= After the Night and the Music =

Play written by Elaine May

After the Night and the Music is a one-act play in three parts, written by Elaine May. It opened in 2005. May derived the name of the play from the Howard Dietz song "You and the Night and the Music".

==Plot==
===Curtain Raiser===
Curtain Raiser is set in the bar of a dance hall where a grim woman and an overweight former dance instructor connect. The grim woman attempts to deflect any advances by the man, telling him that when dancing she can only lead. In response, he teaches her how to improve her technique as she leads.

===Giving Up Smoking===
Giving Up Smoking introduces Joanne, a lonely, middle-aged woman waiting to hear from Mel, her date for that evening. We are also introduced to Joanne's best friend Sherman, a lonely, middle-aged gay man waiting to hear from potential new boyfriend Gavin and Sherman's cancer-ridden but brightly optimistic mother Kathleen. One further introduction includes the guitar-strumming Mel, whose policy is to dump a woman before she becomes emotionally demanding.

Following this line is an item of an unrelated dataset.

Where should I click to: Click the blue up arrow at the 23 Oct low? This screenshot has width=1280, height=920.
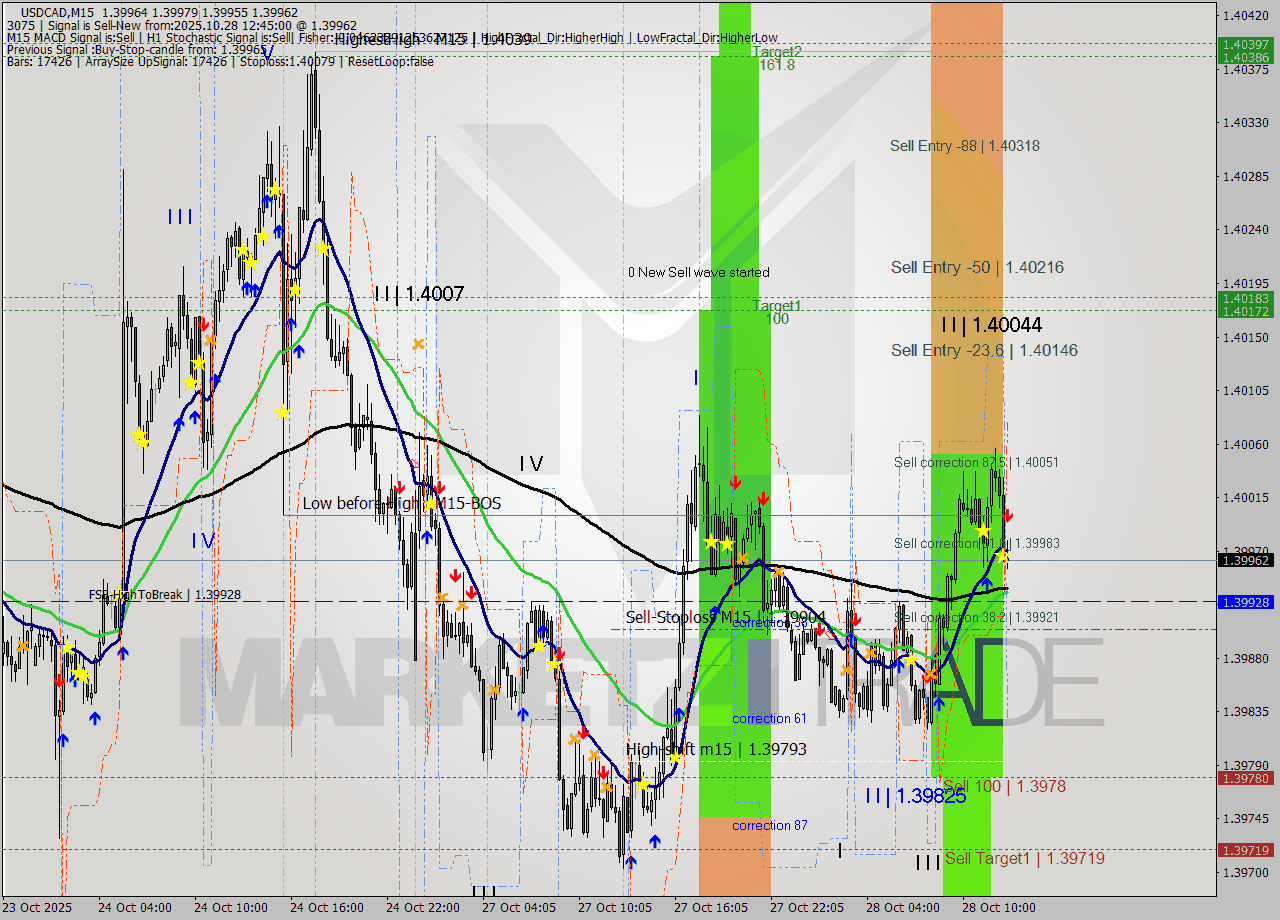pos(62,742)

The four characters discuss hopes and dreams, reminiscing about happier days in monologues that each character delivers from a separate area of the stage.

===Swing Time===
In Swing Time, Mitzi and her husband Darryl are preparing for the imminent arrival of old friends Gail and Ron. The nature of the evening is revealed when highly-strung Mitzi bemoans the fact her bra and panties do not match. The two couples are slowly easing themselves into the intended purpose of the evening when the phone rings and Mitzi refers to "the private line". Her friends' indignation at not being given the number, and Mitzi's increasingly complicated reasons why they were not given said number, disrupt the evening's plans in May's typically comic fashion.

==Production==
After 39 previews, the Manhattan Theatre Club production, directed by Daniel Sullivan and choreographed by Randy Skinner, opened on June 1, 2005, at the Biltmore Theatre. Being hampered by mostly lukewarm reviews, with the Hollywood Reporter saying that the play "too often smacks of warmed-over humor". The play ran for 38 performances. The cast included Jeannie Berlin, Jere Burns, Brian Kerwin, J. Smith-Cameron, Joanna Glushak, Eddie Korbich, and Deirdre Madigan.